All lines in the records below that hold "table" are to be shown.
------------------------------------------------------------------------
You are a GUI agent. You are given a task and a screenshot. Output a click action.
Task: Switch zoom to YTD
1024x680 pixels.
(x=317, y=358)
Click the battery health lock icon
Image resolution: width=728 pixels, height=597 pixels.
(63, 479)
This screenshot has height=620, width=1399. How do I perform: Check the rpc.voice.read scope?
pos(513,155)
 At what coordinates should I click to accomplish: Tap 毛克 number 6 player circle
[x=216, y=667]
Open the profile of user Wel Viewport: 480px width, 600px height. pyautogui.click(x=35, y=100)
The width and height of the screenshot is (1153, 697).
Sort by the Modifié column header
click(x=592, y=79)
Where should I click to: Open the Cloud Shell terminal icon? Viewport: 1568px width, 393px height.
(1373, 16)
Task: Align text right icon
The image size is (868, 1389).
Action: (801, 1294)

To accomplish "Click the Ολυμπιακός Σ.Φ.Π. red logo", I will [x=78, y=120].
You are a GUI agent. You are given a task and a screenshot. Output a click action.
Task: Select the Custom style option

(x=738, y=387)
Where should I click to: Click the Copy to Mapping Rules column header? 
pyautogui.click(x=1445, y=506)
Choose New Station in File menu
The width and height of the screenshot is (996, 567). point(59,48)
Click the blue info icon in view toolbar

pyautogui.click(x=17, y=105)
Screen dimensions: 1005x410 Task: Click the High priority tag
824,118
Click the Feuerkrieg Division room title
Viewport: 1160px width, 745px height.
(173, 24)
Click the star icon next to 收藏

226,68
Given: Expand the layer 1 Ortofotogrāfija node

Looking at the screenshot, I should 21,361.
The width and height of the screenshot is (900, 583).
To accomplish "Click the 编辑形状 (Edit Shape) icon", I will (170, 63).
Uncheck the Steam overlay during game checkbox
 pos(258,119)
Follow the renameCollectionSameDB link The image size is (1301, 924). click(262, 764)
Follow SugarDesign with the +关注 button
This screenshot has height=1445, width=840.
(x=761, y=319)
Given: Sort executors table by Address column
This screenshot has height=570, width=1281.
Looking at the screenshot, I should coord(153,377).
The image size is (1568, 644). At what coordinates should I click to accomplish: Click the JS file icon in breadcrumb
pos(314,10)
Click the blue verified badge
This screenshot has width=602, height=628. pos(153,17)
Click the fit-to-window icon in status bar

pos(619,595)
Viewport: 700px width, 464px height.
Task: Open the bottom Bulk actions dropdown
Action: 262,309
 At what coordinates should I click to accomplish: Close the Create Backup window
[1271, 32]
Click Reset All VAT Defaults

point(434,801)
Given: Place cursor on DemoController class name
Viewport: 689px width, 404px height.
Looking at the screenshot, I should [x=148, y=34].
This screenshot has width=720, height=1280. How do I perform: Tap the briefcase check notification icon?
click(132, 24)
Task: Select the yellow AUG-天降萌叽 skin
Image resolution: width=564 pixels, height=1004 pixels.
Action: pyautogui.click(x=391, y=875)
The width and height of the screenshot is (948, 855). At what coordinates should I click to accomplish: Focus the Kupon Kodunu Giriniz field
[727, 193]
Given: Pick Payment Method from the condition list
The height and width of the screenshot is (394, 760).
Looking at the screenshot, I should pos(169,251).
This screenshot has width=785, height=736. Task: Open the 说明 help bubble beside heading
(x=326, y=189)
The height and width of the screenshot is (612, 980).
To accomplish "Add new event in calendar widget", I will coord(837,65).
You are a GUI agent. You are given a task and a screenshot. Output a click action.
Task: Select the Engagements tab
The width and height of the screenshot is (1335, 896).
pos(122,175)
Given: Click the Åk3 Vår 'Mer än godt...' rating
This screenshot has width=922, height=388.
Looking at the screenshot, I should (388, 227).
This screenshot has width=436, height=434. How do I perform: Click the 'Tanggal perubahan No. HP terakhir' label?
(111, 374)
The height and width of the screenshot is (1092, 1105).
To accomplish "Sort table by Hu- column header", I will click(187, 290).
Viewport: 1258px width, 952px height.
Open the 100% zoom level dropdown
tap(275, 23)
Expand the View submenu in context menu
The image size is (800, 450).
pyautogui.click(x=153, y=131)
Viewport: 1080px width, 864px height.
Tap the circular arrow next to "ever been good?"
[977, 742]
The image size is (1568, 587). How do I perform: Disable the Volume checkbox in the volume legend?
------------------------------------------------------------------------
§ RESPONSE
Given: Sort executors table by Address column
To accomplish "Sort table by Hu- column header", I will click(187, 290).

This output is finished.